Please

Wow! In case there was any doubt in my mind that I am being punished for something. We were at Maddy and Abbey's softball game last night, I was sitting at the picnic table keeping the score book and peeking at the wonderful board member who were landscaping the area around Isabelle's flagpole. I was feeling pretty good, considering, and the game was a wonderful distraction. Then I hear that noise. That all too familiar noise of the helicopter headed to the hospital. It flies over my house. My house. The softball fields are not on the flight path to my house. Seriously. I looked for Duffy, but he was busy in the game, Holly caught my eye and gave me a tentative thumbs up and I nodded my head. But then I flashed back to last year, same date, roughly same time. And I could see it all again. The look on Dr. Lockard's face, the look on the flight crew's face. I should have known then, maybe I did. They certainly must have known that she was already gone.
It hit me like a mack truck, and I barely made it to the bathroom. Into a stall without toilet paper, I tried to be quiet, but those bathrooms echo, for future reference. Jen came in and I got her shirt all wet, but I needed a shoulder just then.
I don't know what to do. I don't know what else I can do. I am sorry. I think I'm a good person, and I cannot fathom what else I can do.
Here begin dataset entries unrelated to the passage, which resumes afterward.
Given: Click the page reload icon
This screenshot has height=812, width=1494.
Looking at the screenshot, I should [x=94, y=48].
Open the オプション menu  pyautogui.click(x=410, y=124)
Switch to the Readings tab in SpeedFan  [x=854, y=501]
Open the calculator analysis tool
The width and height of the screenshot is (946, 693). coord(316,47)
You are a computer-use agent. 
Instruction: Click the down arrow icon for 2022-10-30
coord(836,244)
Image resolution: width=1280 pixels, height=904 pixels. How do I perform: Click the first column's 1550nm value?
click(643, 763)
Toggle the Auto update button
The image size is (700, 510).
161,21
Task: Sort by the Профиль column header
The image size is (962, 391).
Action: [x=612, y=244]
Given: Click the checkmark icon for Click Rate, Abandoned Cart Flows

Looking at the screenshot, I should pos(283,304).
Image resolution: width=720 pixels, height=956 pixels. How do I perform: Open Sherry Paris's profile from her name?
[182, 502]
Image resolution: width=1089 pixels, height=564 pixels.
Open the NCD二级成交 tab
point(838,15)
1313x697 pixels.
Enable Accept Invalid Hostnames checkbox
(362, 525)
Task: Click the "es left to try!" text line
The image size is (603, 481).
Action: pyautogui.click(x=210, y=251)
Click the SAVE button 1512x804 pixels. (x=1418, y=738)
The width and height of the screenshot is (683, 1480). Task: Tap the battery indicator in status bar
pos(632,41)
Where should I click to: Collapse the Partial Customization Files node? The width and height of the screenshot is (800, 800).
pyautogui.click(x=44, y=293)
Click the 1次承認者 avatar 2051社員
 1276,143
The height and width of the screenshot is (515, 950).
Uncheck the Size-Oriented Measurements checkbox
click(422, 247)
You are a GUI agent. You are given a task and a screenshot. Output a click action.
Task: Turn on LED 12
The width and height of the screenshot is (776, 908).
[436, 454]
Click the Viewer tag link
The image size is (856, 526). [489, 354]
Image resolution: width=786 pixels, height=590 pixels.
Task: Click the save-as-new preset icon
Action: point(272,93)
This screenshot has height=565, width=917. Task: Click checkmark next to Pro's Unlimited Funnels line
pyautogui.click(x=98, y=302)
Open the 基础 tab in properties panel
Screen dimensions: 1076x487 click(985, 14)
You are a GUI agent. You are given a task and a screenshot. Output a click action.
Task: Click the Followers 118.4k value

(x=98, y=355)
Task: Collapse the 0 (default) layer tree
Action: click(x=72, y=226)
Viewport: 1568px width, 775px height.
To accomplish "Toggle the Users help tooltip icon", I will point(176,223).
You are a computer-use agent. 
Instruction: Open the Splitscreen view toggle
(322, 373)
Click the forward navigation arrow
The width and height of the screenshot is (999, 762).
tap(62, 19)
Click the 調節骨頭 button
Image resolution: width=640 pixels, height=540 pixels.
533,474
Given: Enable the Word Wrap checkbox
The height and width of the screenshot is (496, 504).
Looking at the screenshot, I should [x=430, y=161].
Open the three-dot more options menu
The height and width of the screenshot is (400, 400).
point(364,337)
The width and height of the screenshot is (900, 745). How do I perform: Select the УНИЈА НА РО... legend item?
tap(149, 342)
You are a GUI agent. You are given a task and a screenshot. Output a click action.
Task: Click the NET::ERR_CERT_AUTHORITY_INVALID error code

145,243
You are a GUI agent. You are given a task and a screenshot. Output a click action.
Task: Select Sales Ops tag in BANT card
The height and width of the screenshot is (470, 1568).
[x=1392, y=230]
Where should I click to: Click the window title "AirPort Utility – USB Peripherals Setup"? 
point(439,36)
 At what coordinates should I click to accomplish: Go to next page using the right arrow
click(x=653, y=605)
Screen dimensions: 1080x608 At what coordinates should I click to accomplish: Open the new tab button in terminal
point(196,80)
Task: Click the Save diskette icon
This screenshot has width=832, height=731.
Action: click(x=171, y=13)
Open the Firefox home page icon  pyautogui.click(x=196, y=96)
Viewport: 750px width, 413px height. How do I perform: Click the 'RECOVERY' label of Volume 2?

I am begging you to tell me what you want from me, because I cannot give you anymore and still have any desire to take breath. You have given me more than I can handle, and I don't want to be tested any more. Please.

Comments

  1. I knew you were up all night. I should have called you. I was awake too. Thinking about any way we possibly ease this pain. If you need a shoulder today, call me I will be there immediately!

    Erica

    ReplyDelete
  2. Shoulders all around you anytime today, or any other day for that matter. Call and I'll be there in a second.
    Holly

    ReplyDelete
  3. My shoulder has vacancy today as well, and any day for that matter. Love you! Please know that I am here for you. Sending my love.

    Kerri

    ReplyDelete
  4. As I read your blog, your strength amazes me and your pain and honesty are real. Only you can do what is right for you, Duffy and your girls. That path may not be clear, but please know that there are people out there that care deeply for all of you, and that you are loved.